--- start of Records provided ---

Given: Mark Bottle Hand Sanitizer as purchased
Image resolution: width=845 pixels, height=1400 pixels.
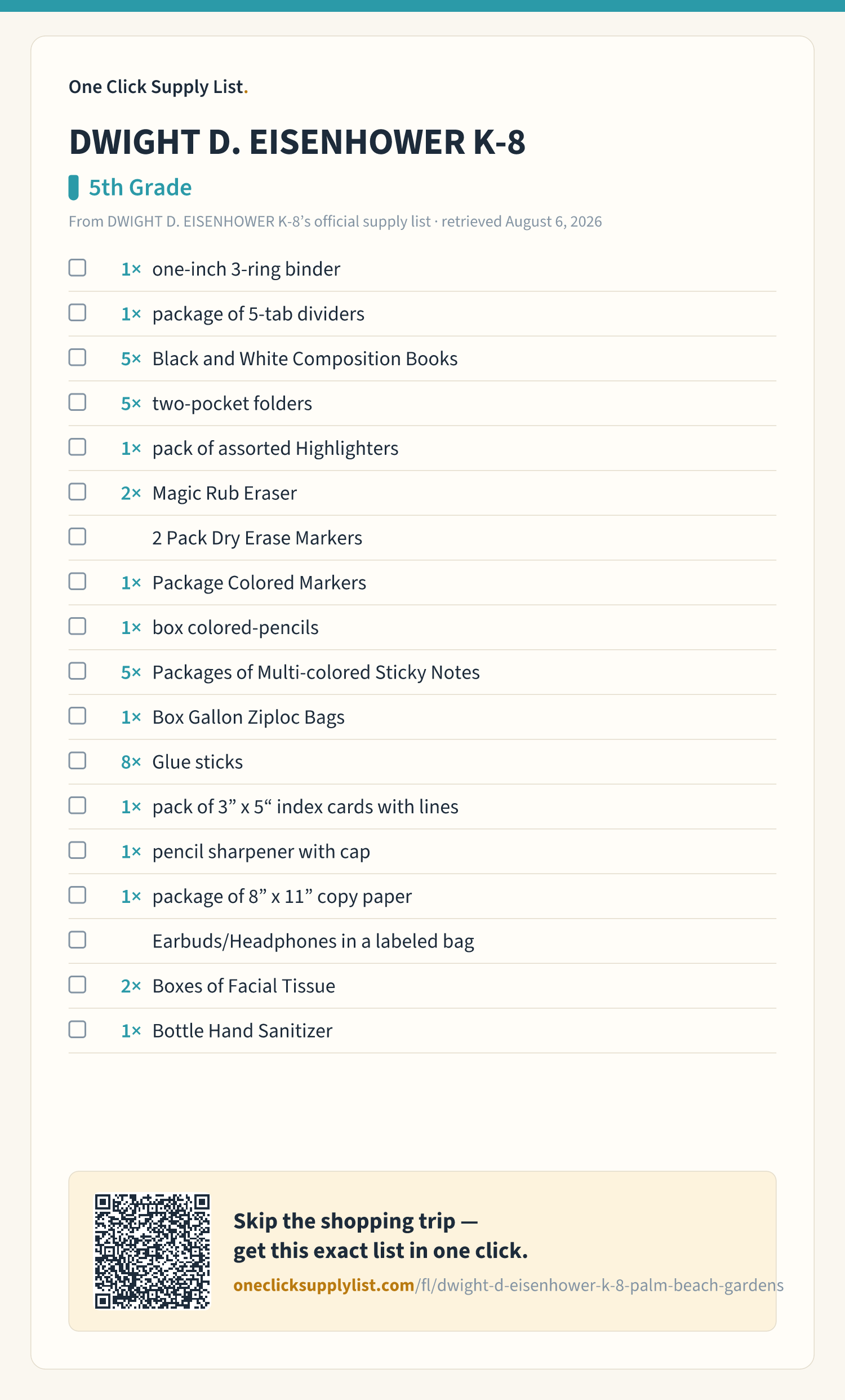Looking at the screenshot, I should (77, 1030).
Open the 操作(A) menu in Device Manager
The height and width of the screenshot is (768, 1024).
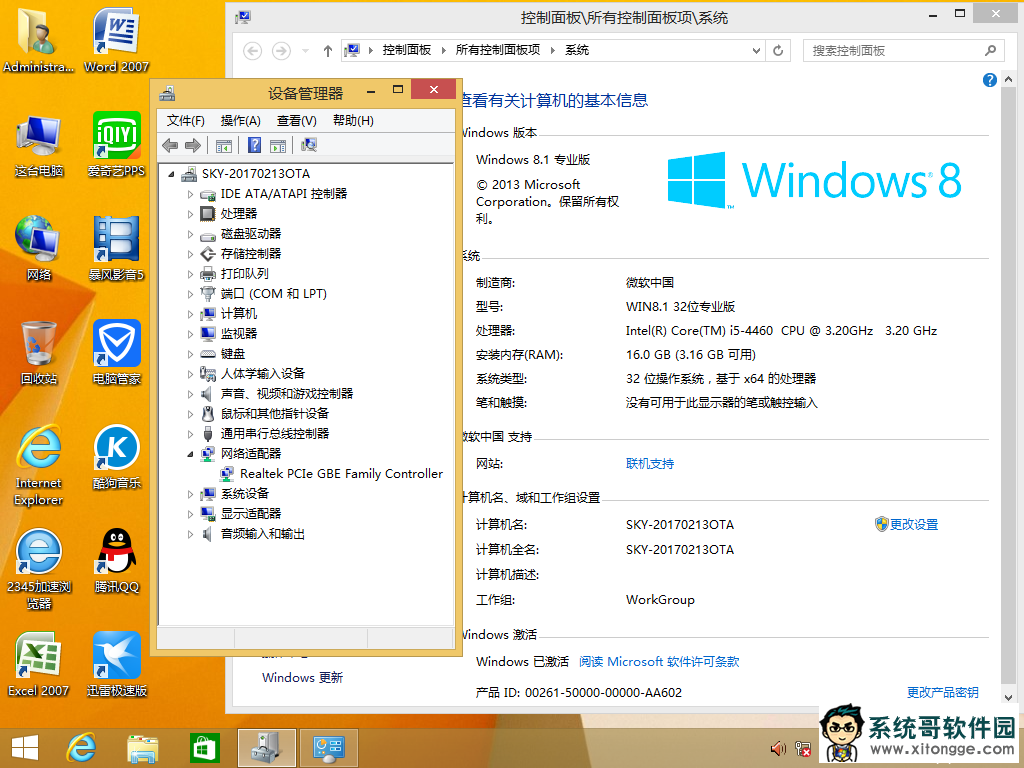240,121
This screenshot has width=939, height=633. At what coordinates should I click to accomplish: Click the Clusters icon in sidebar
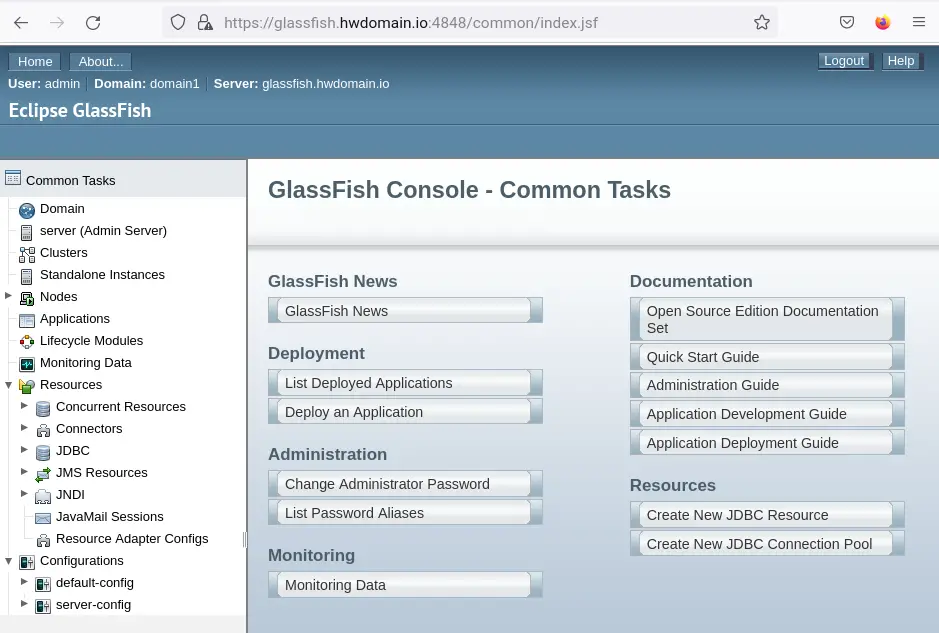coord(27,254)
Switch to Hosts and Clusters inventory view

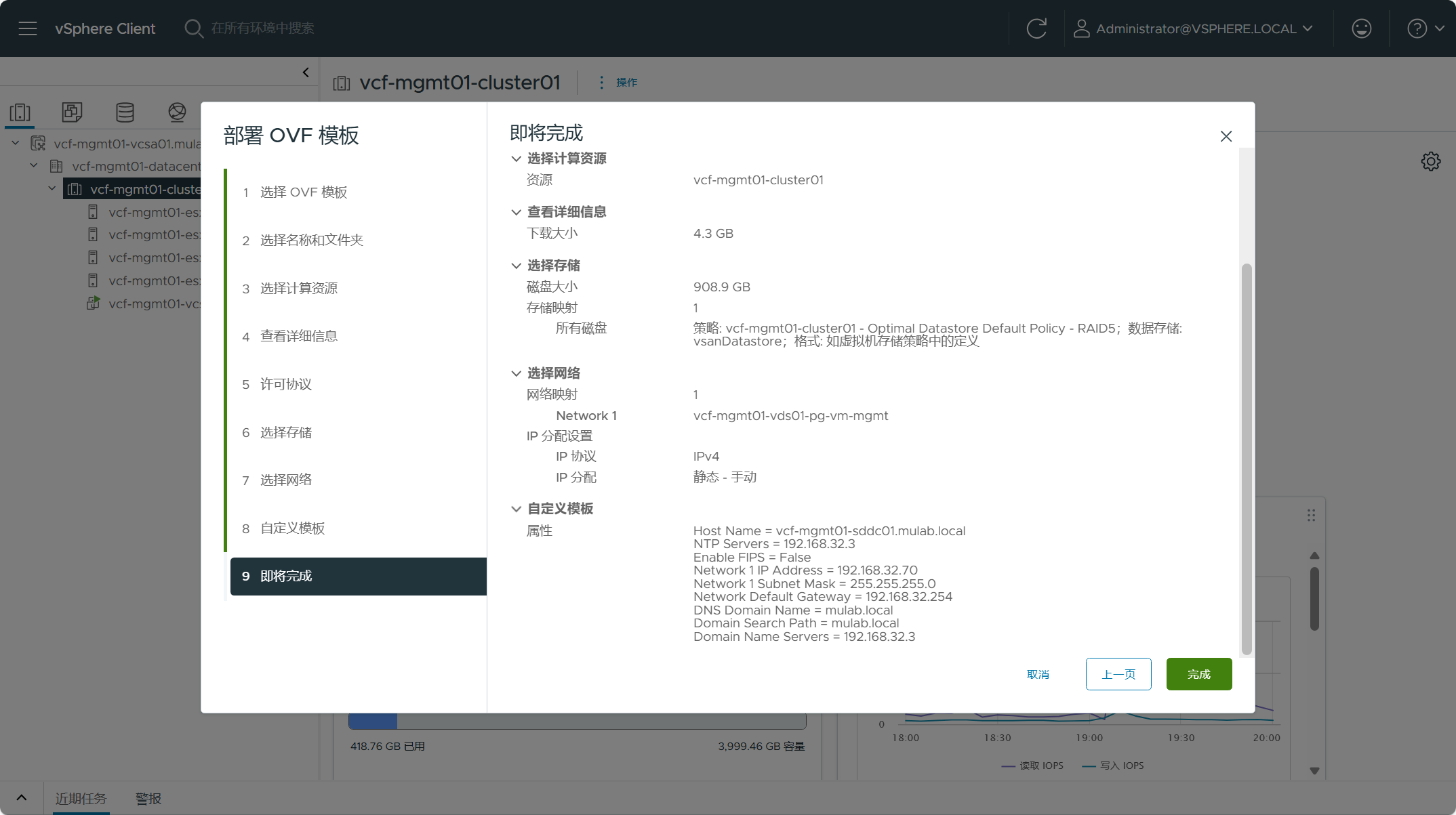point(20,112)
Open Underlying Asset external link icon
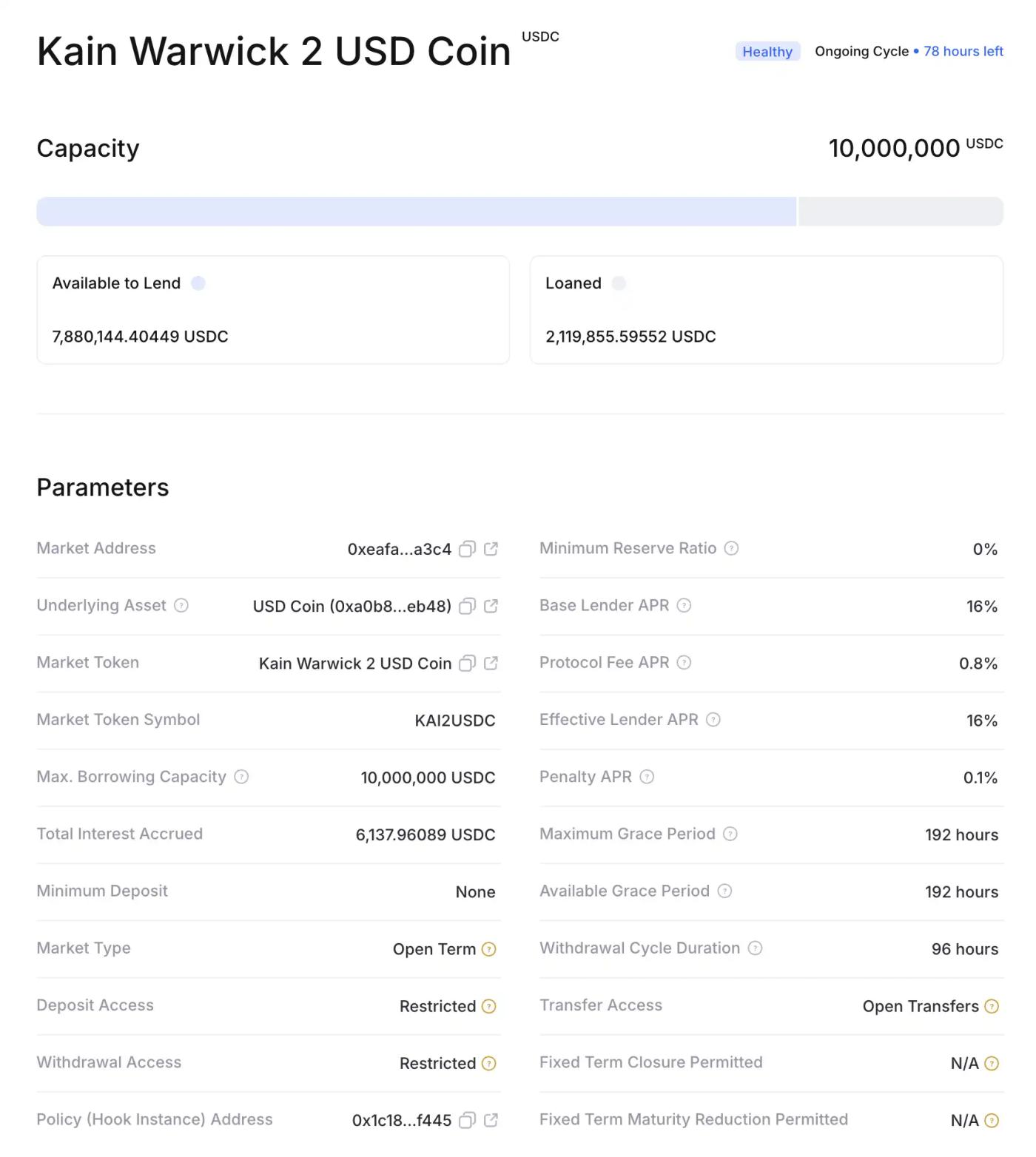This screenshot has width=1036, height=1157. tap(491, 606)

--- end of Records provided ---

Copy out every one of the lines above word for word, but leave out the pictures.

Written response >>
Given: Mark Bottle Hand Sanitizer as purchased
Image resolution: width=845 pixels, height=1400 pixels.
Looking at the screenshot, I should (77, 1030).
Open the 操作(A) menu in Device Manager
The height and width of the screenshot is (768, 1024).
240,121
This screenshot has width=939, height=633. At what coordinates should I click to accomplish: Click the Clusters icon in sidebar
coord(27,254)
Switch to Hosts and Clusters inventory view

point(20,112)
Open Underlying Asset external link icon
This screenshot has width=1036, height=1157. tap(491, 606)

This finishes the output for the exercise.